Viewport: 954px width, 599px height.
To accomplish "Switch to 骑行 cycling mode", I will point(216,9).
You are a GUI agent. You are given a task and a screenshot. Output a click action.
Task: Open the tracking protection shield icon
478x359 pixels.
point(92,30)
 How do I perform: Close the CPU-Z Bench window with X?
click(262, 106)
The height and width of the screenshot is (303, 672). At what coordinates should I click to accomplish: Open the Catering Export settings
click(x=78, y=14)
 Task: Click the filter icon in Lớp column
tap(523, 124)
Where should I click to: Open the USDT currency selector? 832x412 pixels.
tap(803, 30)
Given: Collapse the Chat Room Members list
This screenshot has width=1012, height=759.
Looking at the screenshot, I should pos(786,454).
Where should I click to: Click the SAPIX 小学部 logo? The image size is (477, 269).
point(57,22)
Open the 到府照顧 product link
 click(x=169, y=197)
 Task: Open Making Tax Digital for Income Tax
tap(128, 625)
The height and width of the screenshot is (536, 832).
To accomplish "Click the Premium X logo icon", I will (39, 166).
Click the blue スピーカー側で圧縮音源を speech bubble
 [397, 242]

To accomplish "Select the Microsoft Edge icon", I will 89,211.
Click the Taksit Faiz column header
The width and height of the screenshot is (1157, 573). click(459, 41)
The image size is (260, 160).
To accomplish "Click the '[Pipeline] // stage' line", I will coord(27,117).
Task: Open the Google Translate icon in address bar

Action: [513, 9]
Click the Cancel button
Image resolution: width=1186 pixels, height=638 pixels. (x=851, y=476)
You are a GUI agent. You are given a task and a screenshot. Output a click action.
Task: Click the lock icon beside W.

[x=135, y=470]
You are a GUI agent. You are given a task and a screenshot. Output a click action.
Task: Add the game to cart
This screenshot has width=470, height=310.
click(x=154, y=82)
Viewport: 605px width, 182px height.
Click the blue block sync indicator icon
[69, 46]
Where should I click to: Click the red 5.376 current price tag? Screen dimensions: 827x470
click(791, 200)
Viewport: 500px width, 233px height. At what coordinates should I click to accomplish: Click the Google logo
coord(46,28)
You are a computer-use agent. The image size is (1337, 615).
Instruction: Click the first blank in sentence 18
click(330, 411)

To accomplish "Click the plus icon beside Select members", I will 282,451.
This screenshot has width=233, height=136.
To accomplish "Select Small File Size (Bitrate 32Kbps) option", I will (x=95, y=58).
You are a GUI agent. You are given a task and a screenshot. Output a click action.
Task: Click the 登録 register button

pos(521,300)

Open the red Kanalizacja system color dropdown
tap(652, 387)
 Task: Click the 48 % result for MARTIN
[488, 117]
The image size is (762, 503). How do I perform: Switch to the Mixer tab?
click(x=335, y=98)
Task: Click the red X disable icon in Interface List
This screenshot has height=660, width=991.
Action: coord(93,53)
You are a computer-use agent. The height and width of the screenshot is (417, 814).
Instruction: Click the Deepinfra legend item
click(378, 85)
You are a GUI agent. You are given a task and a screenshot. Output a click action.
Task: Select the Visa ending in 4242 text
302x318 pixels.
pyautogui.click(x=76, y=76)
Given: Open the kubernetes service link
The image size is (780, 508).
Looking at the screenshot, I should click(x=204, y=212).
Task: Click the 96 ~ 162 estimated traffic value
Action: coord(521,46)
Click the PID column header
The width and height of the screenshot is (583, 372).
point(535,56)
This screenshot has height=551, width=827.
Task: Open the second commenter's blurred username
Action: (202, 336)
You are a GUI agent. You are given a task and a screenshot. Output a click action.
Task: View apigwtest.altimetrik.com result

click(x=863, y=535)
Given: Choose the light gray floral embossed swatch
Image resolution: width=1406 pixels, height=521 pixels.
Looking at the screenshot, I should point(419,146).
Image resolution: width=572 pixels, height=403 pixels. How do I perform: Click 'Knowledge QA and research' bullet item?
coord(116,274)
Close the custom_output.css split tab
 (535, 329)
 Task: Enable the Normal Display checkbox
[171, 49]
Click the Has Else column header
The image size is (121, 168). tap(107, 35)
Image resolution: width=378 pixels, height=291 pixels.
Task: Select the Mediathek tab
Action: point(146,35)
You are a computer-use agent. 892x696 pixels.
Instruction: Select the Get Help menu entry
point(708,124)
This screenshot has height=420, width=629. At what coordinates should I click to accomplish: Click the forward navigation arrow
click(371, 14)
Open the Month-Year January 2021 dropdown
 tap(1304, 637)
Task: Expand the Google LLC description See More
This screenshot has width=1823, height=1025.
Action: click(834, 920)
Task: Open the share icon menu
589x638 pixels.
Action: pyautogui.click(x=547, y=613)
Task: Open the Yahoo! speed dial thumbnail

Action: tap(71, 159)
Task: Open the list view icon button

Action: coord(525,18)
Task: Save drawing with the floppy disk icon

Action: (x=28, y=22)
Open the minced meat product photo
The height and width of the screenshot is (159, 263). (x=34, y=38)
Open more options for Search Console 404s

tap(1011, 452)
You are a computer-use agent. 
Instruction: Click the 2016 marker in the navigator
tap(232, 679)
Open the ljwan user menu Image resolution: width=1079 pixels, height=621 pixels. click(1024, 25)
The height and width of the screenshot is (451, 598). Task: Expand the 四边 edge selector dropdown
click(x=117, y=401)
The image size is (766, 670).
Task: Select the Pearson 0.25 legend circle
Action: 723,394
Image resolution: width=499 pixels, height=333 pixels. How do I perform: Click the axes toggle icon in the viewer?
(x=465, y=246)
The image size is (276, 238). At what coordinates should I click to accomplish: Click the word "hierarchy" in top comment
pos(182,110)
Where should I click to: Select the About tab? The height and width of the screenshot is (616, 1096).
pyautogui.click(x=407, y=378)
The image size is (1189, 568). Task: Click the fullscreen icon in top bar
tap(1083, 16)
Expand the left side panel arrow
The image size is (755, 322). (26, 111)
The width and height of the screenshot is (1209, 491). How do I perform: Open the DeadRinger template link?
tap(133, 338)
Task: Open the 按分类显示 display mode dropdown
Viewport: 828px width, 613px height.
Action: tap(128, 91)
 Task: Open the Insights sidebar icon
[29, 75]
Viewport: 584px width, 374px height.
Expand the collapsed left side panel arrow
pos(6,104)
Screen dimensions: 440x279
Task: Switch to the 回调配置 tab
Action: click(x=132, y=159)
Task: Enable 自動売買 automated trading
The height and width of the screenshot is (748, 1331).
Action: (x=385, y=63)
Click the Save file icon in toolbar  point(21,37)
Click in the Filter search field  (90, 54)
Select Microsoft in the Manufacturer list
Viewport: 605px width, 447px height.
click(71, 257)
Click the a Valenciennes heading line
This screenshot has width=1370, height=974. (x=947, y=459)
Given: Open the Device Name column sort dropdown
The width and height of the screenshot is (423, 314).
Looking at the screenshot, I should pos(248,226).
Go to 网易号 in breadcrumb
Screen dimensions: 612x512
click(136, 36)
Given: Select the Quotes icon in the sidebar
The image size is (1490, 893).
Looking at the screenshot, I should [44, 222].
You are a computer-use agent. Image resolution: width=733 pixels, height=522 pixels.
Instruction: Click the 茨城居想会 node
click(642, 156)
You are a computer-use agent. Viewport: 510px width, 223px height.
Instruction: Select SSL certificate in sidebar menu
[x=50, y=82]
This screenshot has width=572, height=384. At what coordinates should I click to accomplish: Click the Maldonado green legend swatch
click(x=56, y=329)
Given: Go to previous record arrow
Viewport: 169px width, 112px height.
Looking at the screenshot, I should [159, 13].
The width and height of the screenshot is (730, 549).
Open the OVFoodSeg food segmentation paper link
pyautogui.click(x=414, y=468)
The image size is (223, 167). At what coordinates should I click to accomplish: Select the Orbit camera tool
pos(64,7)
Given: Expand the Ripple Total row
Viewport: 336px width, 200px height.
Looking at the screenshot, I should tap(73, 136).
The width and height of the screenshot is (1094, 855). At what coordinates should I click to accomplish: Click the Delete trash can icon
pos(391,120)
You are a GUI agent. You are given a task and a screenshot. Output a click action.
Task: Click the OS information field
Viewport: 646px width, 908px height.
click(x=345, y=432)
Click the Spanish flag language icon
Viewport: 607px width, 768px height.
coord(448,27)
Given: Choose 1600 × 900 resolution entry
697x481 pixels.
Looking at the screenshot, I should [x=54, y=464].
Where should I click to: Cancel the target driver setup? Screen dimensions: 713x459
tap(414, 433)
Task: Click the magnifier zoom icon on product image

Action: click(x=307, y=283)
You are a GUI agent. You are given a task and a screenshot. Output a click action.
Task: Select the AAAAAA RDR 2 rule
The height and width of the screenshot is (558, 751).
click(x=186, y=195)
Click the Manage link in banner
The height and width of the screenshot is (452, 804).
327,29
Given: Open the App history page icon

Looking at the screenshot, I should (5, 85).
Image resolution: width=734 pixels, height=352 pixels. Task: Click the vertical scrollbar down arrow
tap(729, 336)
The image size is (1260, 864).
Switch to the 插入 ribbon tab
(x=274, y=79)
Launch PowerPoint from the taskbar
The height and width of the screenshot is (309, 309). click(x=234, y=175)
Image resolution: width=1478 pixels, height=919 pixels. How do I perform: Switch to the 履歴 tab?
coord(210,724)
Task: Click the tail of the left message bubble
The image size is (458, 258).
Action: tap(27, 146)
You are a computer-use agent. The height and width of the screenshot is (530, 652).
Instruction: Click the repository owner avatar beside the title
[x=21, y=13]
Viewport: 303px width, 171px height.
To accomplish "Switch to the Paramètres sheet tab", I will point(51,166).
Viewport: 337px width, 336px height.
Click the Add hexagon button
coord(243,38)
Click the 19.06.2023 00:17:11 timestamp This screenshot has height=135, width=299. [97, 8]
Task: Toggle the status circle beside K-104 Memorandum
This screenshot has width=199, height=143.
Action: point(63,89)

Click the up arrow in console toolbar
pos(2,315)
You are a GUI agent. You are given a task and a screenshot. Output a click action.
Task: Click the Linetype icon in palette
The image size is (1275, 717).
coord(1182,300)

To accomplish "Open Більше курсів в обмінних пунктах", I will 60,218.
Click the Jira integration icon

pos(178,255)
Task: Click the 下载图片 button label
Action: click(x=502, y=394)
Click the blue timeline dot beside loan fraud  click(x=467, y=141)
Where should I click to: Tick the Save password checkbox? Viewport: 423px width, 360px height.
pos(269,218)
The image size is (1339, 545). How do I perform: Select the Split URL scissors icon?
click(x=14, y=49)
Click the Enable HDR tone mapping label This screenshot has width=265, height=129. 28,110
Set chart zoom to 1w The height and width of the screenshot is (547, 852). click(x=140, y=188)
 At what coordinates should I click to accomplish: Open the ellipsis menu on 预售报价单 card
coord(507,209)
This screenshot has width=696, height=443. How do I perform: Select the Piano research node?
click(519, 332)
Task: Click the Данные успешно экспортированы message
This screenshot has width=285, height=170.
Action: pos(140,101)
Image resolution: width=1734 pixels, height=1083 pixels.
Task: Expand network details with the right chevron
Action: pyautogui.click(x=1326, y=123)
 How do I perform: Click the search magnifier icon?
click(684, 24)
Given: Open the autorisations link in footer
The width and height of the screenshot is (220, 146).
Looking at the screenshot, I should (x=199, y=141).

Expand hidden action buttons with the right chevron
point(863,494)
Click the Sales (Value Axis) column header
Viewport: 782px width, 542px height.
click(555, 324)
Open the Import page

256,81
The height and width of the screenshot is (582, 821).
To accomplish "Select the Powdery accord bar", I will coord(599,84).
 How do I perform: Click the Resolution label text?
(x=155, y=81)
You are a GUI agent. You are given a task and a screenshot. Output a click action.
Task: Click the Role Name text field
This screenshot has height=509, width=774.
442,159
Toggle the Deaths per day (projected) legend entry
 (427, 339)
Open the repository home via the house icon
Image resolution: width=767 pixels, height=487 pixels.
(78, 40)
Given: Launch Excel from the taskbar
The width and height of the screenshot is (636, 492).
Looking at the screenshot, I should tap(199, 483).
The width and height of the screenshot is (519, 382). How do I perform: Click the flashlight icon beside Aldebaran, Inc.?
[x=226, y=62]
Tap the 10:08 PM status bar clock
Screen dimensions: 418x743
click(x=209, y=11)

**Instructions for the task:**
When you reach the line in the material above that holds "This screenshot has width=572, height=384.", begin reproducing lines exactly, and stop after the line that holds "The width and height of the screenshot is (730, 549).".

**Answer space:**
This screenshot has width=572, height=384. At what coordinates should I click to accomplish: Click the Maldonado green legend swatch
click(x=56, y=329)
Given: Go to previous record arrow
Viewport: 169px width, 112px height.
Looking at the screenshot, I should [159, 13].
The width and height of the screenshot is (730, 549).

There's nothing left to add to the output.